Collected data:
* * *
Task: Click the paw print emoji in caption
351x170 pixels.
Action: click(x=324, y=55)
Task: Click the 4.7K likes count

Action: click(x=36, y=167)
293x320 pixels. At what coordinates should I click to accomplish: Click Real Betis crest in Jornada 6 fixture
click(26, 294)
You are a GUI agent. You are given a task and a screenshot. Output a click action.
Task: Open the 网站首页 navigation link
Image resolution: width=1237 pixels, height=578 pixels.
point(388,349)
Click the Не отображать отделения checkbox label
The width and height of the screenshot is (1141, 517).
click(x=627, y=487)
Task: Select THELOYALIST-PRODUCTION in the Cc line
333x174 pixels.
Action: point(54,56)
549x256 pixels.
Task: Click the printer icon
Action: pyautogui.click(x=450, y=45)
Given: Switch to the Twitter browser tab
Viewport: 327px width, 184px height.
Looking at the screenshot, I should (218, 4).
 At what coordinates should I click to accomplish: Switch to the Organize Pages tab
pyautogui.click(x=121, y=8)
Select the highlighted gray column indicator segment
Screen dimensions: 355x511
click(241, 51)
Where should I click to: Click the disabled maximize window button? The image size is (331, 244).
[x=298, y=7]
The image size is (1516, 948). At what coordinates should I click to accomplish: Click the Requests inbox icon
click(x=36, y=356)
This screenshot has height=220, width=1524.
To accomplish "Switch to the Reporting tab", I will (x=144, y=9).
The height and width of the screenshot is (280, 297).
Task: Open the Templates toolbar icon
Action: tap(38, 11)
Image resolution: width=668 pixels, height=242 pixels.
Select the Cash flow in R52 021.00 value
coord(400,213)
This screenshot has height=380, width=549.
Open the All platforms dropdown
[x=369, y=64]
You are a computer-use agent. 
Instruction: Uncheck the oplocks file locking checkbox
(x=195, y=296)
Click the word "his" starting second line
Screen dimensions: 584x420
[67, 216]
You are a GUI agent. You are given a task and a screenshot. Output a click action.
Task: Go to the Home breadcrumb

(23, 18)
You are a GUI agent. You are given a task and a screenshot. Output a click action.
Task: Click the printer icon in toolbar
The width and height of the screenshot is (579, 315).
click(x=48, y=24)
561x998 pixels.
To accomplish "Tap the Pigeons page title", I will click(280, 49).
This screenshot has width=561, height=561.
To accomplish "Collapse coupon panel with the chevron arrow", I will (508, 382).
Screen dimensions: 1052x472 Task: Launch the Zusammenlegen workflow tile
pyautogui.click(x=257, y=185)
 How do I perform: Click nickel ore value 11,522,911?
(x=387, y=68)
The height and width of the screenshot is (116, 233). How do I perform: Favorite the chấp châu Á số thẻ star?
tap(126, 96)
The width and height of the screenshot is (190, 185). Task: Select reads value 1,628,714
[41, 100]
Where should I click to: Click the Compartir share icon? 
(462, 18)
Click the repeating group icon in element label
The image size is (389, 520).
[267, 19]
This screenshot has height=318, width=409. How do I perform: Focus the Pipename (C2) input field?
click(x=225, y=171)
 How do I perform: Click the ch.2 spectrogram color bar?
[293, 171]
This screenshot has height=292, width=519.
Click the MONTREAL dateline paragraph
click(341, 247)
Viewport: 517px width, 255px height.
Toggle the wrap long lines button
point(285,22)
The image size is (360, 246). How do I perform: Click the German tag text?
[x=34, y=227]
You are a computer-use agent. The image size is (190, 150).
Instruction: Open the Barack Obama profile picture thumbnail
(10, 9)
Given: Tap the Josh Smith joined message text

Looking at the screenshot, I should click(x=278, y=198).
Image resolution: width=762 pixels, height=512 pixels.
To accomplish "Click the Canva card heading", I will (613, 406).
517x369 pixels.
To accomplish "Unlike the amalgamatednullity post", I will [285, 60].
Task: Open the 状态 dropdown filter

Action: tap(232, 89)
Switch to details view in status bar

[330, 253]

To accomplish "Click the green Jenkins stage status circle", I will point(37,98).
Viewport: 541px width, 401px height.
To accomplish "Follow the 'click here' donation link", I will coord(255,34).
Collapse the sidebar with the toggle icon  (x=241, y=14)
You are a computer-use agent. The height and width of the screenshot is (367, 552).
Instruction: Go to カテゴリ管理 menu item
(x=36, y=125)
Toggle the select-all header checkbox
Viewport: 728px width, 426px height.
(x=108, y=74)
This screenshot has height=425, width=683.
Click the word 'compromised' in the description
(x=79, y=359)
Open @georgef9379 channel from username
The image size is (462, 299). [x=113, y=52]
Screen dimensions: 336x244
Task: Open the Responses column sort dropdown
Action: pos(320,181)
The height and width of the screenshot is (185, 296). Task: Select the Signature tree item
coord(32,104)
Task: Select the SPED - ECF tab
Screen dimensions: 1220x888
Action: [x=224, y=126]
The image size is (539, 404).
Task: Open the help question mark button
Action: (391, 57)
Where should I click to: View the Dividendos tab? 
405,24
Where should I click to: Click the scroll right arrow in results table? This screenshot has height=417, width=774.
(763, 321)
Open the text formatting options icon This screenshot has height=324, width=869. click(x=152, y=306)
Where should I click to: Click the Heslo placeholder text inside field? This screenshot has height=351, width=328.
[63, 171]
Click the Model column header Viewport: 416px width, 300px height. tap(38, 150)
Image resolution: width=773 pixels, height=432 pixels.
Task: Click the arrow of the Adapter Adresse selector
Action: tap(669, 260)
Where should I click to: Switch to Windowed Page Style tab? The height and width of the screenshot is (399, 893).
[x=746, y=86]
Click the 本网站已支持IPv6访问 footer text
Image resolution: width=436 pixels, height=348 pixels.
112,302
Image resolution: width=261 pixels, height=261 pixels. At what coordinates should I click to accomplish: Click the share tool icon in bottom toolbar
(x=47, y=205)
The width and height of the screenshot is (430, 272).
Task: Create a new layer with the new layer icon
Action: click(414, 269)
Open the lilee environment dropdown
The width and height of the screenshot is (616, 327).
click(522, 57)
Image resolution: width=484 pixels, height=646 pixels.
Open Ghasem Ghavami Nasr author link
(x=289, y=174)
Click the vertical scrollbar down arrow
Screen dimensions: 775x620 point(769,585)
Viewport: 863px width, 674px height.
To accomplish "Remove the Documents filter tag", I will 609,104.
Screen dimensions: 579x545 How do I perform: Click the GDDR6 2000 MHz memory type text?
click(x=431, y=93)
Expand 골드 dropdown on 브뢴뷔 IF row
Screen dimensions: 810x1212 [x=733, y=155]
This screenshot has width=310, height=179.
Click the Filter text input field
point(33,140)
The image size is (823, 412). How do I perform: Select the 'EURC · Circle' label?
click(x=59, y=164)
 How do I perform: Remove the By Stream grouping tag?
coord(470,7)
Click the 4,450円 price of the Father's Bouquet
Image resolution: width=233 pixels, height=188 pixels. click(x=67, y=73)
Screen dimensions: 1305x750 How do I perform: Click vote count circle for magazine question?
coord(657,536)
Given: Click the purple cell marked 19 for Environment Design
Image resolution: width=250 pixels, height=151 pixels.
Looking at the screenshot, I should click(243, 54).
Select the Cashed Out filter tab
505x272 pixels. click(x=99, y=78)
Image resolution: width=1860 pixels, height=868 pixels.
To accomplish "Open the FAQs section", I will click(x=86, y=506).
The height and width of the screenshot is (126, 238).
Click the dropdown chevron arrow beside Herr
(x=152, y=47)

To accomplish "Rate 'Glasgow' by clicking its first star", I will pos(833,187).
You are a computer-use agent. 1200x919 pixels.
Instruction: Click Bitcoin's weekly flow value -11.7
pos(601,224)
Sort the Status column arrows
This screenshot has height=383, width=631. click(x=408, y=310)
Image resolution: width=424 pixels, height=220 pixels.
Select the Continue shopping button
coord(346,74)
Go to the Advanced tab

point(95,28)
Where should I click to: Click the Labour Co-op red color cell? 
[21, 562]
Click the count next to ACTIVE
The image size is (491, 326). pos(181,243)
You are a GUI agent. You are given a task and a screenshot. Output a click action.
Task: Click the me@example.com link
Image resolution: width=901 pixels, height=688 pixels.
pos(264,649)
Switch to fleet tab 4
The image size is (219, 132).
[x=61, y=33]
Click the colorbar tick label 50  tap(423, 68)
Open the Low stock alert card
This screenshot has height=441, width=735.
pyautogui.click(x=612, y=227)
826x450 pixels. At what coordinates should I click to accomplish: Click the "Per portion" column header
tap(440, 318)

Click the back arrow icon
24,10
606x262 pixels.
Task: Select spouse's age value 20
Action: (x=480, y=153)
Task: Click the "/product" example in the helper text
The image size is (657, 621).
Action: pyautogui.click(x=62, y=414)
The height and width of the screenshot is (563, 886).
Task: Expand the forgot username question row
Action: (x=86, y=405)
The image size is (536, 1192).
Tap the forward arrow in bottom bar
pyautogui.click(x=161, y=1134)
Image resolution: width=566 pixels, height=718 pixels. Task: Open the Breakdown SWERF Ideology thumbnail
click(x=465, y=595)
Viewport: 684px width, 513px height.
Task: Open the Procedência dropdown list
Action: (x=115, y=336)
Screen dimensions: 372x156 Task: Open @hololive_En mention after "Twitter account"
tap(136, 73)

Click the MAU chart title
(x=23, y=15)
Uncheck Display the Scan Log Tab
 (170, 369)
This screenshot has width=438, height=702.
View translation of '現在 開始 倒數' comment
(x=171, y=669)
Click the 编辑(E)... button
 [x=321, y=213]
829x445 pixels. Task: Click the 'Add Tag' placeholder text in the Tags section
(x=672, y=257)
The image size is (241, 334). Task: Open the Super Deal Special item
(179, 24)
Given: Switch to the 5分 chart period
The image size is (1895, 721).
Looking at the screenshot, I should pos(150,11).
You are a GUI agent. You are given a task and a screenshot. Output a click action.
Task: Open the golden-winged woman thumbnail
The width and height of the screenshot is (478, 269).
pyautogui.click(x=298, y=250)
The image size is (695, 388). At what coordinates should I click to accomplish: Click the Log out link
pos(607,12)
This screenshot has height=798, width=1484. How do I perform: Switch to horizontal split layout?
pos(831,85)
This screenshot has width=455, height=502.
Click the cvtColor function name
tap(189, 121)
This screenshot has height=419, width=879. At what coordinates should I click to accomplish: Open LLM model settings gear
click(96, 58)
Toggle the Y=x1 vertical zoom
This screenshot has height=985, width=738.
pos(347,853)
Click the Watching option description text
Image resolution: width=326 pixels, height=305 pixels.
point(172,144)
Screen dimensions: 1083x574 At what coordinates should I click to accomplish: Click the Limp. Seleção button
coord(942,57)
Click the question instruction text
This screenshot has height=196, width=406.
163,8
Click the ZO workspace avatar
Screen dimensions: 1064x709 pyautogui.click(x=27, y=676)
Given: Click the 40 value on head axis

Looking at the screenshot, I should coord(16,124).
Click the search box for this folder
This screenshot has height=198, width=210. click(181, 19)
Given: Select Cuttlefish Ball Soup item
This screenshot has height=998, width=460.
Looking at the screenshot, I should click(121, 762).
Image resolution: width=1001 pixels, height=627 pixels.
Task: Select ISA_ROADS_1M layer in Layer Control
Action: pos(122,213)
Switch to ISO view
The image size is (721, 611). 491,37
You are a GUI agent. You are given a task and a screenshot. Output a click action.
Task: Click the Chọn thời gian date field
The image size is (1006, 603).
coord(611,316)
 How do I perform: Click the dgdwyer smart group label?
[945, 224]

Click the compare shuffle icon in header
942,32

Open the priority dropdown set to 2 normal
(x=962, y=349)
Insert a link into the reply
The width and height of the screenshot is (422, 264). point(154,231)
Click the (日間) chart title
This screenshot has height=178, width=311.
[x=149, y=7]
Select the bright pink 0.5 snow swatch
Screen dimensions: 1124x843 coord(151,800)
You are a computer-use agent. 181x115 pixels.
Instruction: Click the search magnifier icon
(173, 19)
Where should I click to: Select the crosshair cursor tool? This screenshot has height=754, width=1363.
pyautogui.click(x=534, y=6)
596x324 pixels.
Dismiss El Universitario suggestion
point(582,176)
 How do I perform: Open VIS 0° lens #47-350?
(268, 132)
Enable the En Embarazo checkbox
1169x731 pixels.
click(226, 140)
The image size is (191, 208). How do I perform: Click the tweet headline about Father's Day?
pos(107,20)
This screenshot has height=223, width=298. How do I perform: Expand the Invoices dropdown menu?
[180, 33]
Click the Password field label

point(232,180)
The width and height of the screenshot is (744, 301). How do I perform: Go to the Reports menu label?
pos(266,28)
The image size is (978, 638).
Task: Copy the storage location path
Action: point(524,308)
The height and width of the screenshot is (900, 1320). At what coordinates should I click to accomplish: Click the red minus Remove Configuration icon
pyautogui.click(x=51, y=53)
* * *
* Task requirements: All that is needed is the exact run of lines above from the line containing "The height and width of the screenshot is (116, 233)." through the line containing "Viewport: 541px width, 401px height.", both of them included.

* Written response:
The height and width of the screenshot is (116, 233). How do I perform: Favorite the chấp châu Á số thẻ star?
tap(126, 96)
The width and height of the screenshot is (190, 185). Task: Select reads value 1,628,714
[41, 100]
Where should I click to: Click the Compartir share icon? 
(462, 18)
Click the repeating group icon in element label
The image size is (389, 520).
[267, 19]
This screenshot has height=318, width=409. How do I perform: Focus the Pipename (C2) input field?
click(x=225, y=171)
 How do I perform: Click the ch.2 spectrogram color bar?
[293, 171]
This screenshot has height=292, width=519.
Click the MONTREAL dateline paragraph
click(341, 247)
Viewport: 517px width, 255px height.
Toggle the wrap long lines button
point(285,22)
The image size is (360, 246). How do I perform: Click the German tag text?
[x=34, y=227]
You are a computer-use agent. The image size is (190, 150).
Instruction: Open the Barack Obama profile picture thumbnail
(10, 9)
Given: Tap the Josh Smith joined message text

Looking at the screenshot, I should click(x=278, y=198).
Image resolution: width=762 pixels, height=512 pixels.
To accomplish "Click the Canva card heading", I will (613, 406).
517x369 pixels.
To accomplish "Unlike the amalgamatednullity post", I will [285, 60].
Task: Open the 状态 dropdown filter

Action: tap(232, 89)
Switch to details view in status bar

[330, 253]

To accomplish "Click the green Jenkins stage status circle", I will point(37,98).
Viewport: 541px width, 401px height.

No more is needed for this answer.